Rewrite the data below with "icon" swapped for "symbol" and everything else unchanged. Leave out the pictures.

BEGIN Input data

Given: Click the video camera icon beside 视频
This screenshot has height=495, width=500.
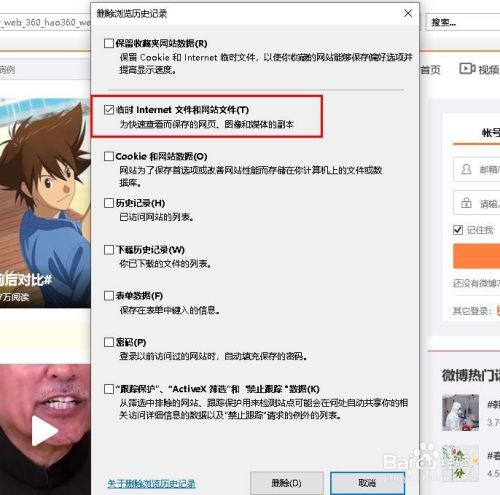Looking at the screenshot, I should click(x=467, y=69).
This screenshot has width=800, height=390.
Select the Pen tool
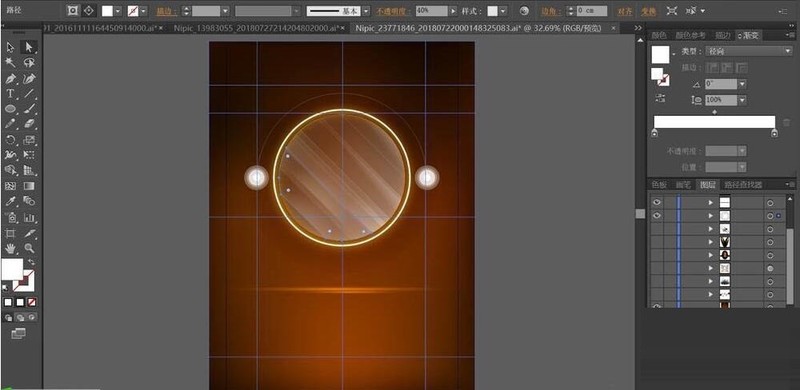click(x=10, y=79)
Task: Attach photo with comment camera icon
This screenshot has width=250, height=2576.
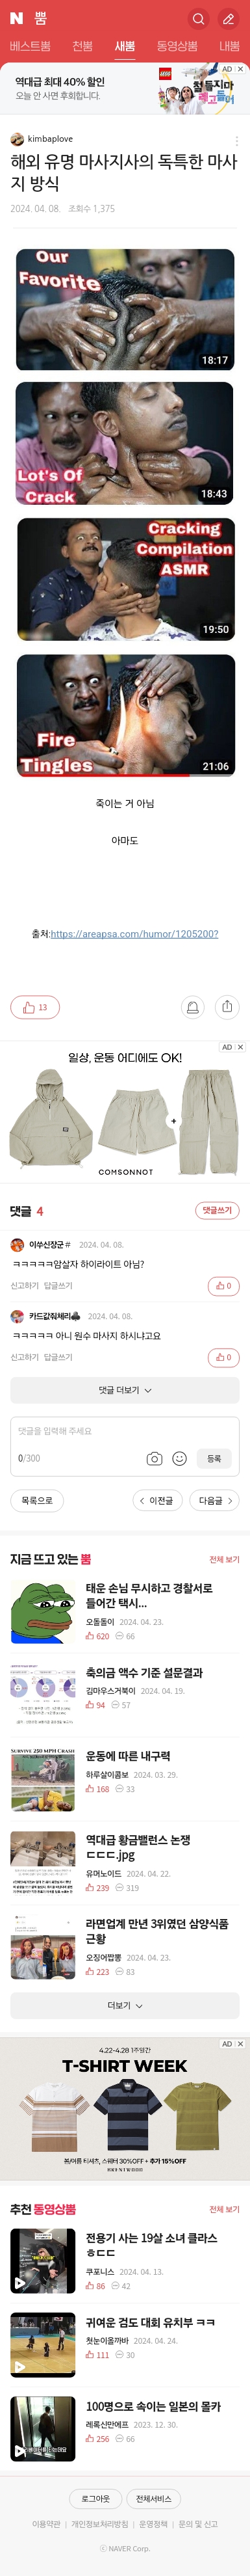Action: click(154, 1459)
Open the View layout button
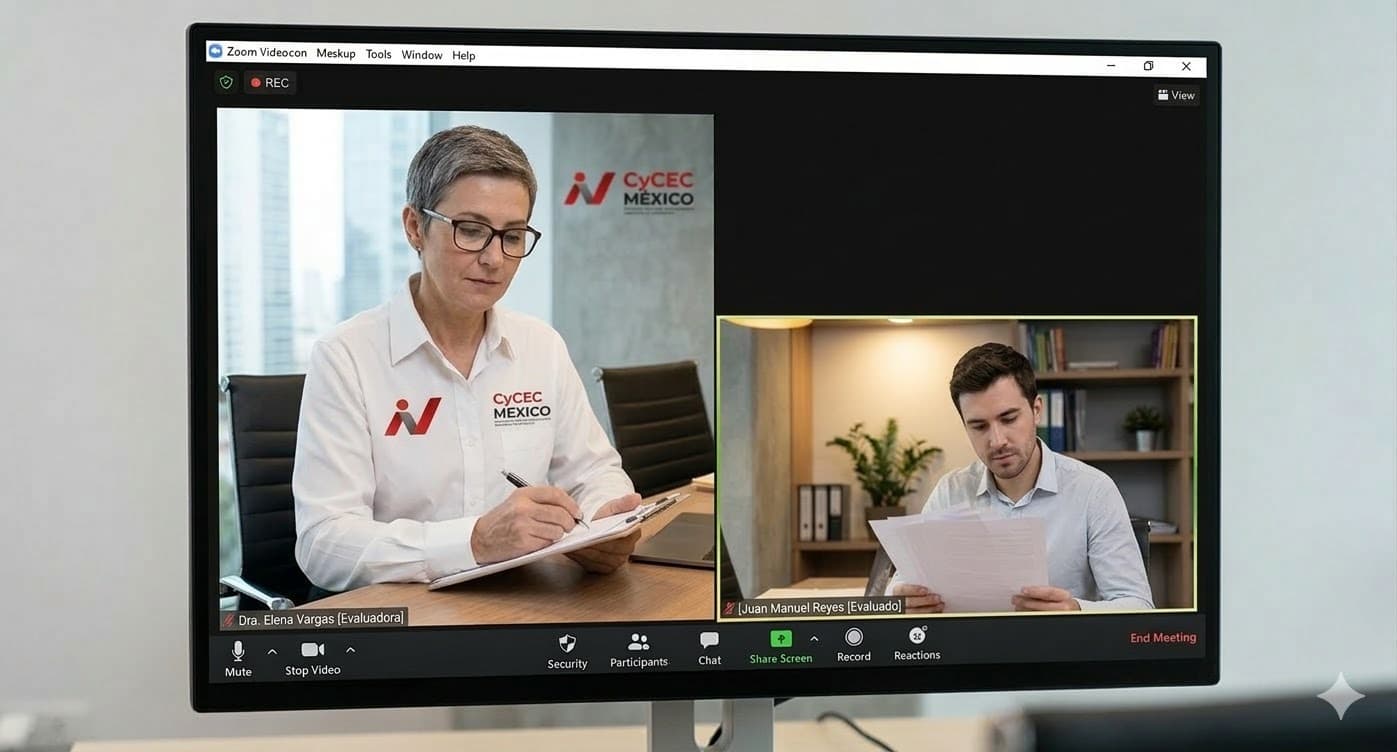The image size is (1397, 752). coord(1176,94)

END Input data

**Completed task**
Given: Click the video camera symbol beside 视频
This screenshot has height=495, width=500.
Looking at the screenshot, I should click(x=467, y=69).
This screenshot has width=800, height=390.
Select the Pen tool
click(x=10, y=79)
Task: Attach photo with comment camera symbol
This screenshot has width=250, height=2576.
Action: click(154, 1459)
Open the View layout button
The image size is (1397, 752). coord(1176,94)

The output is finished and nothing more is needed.